Mortgage Insurance

Hello Everyone,

We are turning our PPOR into a investment property and purchasing a house to live in. Our mortgage provider is stating we need 19K to add to the purchase however its cheaper for us to contribute mortgage insurance.

Wouldnt this insurance be a tax reduction?

What you think?

Thanks
Erica
 
Hi Erica,

The LMI is only a Capital Deduction if it is incurred against your IP. Therefore, if your LMI is a premium against your new PPOR loan, it will not be a deduction.

Check with your accountant.

Regards JO
 
Josko's right, I missed that small detail.

If the LMI is incurred for the purpose of buying your own home, it's not tax deductible. It is deductible if you buy an new IP with the money.

It doesn't matter which property the loan is secured by which determines the deductibility, it's the purpose of the funds which determines deductibility.
 
Hi, yes, any expense is only deductible if incurred in deriving income. This expense is incurred in buying a private home for yourself and therefore cannot be claimed.

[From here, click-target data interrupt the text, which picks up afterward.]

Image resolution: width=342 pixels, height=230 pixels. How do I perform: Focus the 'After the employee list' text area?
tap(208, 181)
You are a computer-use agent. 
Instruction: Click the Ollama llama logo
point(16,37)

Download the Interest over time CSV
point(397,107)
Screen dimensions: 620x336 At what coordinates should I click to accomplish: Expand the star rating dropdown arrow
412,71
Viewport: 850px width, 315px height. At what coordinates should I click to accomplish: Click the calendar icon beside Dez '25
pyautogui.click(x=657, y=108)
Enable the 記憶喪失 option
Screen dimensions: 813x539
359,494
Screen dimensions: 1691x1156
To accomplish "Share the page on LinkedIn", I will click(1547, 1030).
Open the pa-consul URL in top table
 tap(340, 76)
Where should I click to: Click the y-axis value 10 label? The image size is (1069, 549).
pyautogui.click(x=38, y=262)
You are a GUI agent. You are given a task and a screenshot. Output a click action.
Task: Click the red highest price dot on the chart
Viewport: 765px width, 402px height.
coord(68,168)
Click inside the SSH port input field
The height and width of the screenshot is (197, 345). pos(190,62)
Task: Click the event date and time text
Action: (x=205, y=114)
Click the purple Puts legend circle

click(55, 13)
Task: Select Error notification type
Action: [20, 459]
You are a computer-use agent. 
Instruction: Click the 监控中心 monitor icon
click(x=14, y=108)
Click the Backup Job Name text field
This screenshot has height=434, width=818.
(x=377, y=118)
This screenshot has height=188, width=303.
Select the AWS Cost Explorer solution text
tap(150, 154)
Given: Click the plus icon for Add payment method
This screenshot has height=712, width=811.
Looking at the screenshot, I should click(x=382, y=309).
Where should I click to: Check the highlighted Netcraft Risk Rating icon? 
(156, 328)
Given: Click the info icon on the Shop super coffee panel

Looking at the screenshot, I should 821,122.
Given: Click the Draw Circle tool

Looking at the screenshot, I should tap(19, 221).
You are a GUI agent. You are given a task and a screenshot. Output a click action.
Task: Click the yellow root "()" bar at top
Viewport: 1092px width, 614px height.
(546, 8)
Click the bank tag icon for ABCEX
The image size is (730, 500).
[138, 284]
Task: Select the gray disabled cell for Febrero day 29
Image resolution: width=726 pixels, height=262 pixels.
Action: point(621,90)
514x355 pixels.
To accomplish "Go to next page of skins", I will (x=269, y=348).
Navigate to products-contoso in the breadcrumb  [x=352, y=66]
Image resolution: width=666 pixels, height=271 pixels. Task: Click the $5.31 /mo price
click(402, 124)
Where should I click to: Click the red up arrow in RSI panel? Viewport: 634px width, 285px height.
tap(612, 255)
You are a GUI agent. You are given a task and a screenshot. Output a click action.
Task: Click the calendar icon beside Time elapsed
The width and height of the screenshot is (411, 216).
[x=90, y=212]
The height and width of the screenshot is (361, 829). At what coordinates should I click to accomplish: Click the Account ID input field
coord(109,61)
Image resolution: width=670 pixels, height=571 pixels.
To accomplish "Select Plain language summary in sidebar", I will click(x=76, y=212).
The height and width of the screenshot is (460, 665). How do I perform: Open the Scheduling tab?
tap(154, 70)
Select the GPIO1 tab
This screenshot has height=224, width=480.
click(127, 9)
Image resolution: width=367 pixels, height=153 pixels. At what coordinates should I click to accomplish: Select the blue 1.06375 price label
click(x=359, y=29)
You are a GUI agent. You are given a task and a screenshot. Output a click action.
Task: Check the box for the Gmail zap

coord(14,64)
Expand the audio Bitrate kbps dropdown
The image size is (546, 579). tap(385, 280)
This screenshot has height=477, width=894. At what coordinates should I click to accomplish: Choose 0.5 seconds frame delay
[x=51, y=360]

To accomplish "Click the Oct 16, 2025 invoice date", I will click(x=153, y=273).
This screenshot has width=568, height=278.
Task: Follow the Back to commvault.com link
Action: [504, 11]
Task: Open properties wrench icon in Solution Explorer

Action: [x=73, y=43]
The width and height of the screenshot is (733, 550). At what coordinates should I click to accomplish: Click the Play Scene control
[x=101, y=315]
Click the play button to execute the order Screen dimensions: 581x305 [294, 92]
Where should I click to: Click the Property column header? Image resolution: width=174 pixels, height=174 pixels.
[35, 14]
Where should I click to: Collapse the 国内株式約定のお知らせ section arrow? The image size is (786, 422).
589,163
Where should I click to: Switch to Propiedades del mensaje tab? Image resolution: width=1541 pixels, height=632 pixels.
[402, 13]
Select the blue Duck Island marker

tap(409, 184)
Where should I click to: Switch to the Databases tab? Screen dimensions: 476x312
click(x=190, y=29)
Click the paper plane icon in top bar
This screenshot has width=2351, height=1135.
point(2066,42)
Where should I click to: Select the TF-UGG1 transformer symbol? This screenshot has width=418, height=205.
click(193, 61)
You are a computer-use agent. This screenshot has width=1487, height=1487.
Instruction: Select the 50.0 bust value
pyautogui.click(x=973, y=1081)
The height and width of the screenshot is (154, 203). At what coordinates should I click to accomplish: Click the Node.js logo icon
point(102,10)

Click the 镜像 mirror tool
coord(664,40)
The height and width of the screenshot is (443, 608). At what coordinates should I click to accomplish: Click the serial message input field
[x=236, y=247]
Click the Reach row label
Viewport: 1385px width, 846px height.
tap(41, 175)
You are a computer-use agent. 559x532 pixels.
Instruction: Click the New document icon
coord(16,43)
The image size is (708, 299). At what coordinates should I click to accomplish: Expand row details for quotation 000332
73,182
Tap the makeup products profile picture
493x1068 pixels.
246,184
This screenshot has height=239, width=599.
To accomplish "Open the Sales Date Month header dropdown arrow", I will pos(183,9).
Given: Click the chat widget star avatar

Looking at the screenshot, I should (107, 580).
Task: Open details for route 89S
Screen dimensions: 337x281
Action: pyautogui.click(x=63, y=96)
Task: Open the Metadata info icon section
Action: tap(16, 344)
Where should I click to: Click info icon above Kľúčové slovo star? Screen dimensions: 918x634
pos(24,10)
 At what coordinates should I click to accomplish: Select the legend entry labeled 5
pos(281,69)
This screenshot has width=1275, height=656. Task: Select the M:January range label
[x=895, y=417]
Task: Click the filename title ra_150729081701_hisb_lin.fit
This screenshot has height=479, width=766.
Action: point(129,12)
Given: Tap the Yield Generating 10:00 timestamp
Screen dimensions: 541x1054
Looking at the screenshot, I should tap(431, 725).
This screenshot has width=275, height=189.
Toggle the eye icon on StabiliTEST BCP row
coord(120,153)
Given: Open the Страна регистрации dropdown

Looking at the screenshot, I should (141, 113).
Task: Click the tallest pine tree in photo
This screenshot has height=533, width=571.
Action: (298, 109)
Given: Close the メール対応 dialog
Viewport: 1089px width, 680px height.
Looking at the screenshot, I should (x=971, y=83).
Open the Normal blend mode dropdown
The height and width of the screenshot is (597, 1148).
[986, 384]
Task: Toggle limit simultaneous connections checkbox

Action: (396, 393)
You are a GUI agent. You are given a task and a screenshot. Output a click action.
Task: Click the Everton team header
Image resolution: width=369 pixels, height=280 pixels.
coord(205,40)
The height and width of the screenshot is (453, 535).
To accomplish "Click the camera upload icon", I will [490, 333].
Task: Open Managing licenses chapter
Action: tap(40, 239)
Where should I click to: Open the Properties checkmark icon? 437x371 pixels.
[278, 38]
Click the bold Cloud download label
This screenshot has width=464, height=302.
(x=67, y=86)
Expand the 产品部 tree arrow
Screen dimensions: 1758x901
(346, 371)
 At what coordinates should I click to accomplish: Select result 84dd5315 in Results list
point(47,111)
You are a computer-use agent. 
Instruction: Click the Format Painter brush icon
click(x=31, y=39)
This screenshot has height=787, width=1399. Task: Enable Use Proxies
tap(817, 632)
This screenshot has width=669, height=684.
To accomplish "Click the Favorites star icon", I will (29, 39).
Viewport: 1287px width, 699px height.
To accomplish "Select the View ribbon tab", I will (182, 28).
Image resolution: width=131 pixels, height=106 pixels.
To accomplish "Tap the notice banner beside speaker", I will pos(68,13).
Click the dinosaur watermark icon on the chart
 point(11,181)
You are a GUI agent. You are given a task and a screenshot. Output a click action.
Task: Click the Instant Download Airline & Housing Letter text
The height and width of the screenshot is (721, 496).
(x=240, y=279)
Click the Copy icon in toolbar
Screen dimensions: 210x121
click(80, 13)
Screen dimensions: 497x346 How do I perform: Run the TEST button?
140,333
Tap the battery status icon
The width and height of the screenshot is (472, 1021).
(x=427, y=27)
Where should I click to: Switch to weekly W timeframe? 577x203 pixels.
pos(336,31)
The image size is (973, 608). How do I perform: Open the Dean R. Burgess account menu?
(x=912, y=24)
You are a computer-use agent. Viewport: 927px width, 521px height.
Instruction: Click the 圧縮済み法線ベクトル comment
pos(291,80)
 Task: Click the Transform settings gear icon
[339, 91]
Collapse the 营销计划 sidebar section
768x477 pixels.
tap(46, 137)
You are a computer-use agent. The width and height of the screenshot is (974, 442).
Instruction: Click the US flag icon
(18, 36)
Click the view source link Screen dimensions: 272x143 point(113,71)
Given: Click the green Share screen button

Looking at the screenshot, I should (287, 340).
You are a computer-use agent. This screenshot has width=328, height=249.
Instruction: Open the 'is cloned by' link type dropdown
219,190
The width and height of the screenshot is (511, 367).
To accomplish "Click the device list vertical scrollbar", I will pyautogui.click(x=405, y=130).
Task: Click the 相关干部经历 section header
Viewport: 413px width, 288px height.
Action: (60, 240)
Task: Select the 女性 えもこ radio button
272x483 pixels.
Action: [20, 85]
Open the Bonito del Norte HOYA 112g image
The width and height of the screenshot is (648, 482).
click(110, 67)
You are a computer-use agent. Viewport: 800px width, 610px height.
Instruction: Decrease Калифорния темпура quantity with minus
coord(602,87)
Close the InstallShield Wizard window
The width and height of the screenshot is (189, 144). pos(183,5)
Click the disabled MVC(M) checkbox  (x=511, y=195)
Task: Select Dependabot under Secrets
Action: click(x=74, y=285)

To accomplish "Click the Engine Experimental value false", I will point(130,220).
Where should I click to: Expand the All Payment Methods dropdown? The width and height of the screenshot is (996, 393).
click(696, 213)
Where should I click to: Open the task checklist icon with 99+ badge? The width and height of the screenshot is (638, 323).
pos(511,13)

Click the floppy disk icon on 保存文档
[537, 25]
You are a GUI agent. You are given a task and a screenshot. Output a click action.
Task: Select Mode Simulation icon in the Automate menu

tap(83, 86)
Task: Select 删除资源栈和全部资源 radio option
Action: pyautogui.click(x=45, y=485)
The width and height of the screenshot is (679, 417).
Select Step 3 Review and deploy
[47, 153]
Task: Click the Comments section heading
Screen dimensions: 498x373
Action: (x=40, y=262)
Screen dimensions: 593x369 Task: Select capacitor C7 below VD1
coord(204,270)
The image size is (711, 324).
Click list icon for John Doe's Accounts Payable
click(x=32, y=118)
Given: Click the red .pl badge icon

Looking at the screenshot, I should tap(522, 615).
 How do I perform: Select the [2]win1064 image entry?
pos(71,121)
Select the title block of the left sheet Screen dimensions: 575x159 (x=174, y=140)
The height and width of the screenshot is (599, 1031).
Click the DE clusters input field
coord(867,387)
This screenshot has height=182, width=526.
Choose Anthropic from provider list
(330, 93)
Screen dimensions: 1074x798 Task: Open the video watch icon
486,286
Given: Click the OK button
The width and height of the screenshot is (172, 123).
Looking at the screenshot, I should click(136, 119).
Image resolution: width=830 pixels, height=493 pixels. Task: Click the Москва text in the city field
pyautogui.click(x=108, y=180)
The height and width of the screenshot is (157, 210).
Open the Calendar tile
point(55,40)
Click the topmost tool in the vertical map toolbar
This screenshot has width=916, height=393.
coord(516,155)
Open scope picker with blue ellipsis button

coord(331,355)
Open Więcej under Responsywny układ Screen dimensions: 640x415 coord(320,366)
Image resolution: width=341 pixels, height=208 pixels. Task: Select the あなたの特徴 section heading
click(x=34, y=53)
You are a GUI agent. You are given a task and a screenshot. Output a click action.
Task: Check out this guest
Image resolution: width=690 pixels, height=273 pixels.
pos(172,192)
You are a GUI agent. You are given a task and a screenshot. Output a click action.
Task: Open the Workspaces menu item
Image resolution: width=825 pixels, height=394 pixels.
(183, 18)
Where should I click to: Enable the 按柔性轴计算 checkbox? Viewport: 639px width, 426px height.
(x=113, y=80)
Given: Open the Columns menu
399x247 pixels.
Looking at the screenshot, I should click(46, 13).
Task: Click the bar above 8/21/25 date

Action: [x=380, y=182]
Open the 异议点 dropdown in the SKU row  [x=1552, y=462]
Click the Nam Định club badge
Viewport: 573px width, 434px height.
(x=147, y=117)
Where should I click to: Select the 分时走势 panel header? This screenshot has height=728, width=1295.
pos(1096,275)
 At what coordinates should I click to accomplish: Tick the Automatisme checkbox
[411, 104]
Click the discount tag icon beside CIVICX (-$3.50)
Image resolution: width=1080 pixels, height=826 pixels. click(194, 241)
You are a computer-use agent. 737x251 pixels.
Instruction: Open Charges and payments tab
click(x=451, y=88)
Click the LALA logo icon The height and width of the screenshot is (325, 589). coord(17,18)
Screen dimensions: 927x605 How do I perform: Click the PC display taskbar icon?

When relating to an investment property or other income-producing asset, borrowing costs such as mortgage insurance, establishment fees, banks' legal costs, etc will be claimed in a straight-line method over the course of the loan or five years, whichever is less. Note that this is on a proportional basis from the date of settlement and so the deduction will usually span six financial years.
 
Our mortgage provider is stating we need 19K to add to the purchase however its cheaper for us to contribute mortgage insurance.

I'd also point out that although you might have a lesser cash requirement now to have LMI (LMI v putting in extra $19k) the LMI is basically money lost to you - it doesn't go to reduce your loan or acquire an asset (remember LMI protects the lender - not you). If you put in the extra $19k you have a bigger hit now, but the amount you owe is reduced on your loan.